■ **Selected passage**:
--

In the last 65 years, floods in India have caused damages worth Rs 37,82,47,04,70,000 and killed at least 1,07,535 people and 60,49,349 cattle. In this period, a total of 8,07,17,993 houses were also damaged in flood-related incidents.
The Parliament House in New Delhi was just 10km away from the reach of Yamuna’s turbulent and menacing waters. Given the river’s mood, the possibility of the water reaching there wasn’t completely out of question. A newspaper alarmingly predicted that the Rashtrapati Bhawan too would be flooded. But it, and the sanctum sanctorum of Indian democracy, remained safe. What didn’t was, Jehangirpuri, a slum located far-off in North Delhi, where houses were submerged and only rooftops pimpled the landscape.
Its residents, nearly 1.5 lakh in number, flocked out as water level rose alarmingly. Some stubbornly stayed back to salvage their belongings, only to find themselves marooned on their crumbling rooftops because Yamuna’s whooshing water was unsparing. As panic-stricken people started taking shelter elsewhere, loot became common in the locality, which was set up on the floodplains of Yamuna during the Emergency.

--

■ **Record excerpts**:

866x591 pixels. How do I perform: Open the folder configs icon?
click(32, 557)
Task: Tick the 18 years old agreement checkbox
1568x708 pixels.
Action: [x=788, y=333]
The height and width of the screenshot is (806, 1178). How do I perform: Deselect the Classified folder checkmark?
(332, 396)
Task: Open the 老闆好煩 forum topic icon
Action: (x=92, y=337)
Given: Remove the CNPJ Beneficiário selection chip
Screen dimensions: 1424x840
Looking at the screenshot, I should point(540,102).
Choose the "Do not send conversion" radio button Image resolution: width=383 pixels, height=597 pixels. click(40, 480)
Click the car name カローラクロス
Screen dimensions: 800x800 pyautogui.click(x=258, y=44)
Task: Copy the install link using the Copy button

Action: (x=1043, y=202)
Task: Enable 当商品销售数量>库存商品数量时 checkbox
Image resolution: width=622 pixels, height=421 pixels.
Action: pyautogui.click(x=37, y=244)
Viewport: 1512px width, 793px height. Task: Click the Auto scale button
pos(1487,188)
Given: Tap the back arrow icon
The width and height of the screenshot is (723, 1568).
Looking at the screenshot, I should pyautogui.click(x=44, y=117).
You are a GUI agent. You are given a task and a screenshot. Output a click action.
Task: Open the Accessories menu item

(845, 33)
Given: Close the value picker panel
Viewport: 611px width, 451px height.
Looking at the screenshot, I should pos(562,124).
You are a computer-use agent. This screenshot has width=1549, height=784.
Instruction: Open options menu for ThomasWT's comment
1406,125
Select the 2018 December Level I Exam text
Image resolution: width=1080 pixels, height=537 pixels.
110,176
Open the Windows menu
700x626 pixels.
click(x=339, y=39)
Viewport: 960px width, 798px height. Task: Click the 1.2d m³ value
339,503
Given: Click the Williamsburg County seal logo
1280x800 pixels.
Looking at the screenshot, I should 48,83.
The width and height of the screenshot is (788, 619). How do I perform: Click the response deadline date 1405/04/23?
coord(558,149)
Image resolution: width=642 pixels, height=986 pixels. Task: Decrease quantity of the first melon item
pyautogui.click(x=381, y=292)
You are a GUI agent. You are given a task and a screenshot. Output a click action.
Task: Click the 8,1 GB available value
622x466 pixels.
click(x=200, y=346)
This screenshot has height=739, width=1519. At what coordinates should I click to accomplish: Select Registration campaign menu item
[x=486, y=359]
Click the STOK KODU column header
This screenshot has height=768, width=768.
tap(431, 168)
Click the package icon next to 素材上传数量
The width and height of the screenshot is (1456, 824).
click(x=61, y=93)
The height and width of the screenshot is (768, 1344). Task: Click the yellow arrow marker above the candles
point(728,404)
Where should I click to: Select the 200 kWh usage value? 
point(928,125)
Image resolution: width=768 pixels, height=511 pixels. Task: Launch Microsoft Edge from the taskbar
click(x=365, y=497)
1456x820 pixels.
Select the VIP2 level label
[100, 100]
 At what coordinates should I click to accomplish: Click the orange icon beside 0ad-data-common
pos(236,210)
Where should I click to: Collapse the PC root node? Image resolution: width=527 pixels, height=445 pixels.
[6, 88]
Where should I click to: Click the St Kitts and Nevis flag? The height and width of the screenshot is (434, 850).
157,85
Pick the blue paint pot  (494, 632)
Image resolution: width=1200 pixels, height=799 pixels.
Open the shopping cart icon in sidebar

--

■ **Tasks for this exercise**:
(1) Reproduce the portion of the flood passage that opens with the words containing "In the last" and closes with "pimpled the landscape.".
(2) According to the flood passage, roughly how many residents lived in Jehangirpuri?
The records are drawn from a separate source and are unrelated to the flood passage.

■ **Answers by task**:
(1)
In the last 65 years, floods in India have caused damages worth Rs 37,82,47,04,70,000 and killed at least 1,07,535 people and 60,49,349 cattle. In this period, a total of 8,07,17,993 houses were also damaged in flood-related incidents.
The Parliament House in New Delhi was just 10km away from the reach of Yamuna’s turbulent and menacing waters. Given the river’s mood, the possibility of the water reaching there wasn’t completely out of question. A newspaper alarmingly predicted that the Rashtrapati Bhawan too would be flooded. But it, and the sanctum sanctorum of Indian democracy, remained safe. What didn’t was, Jehangirpuri, a slum located far-off in North Delhi, where houses were submerged and only rooftops pimpled the landscape.

(2) Nearly 1.5 lakh.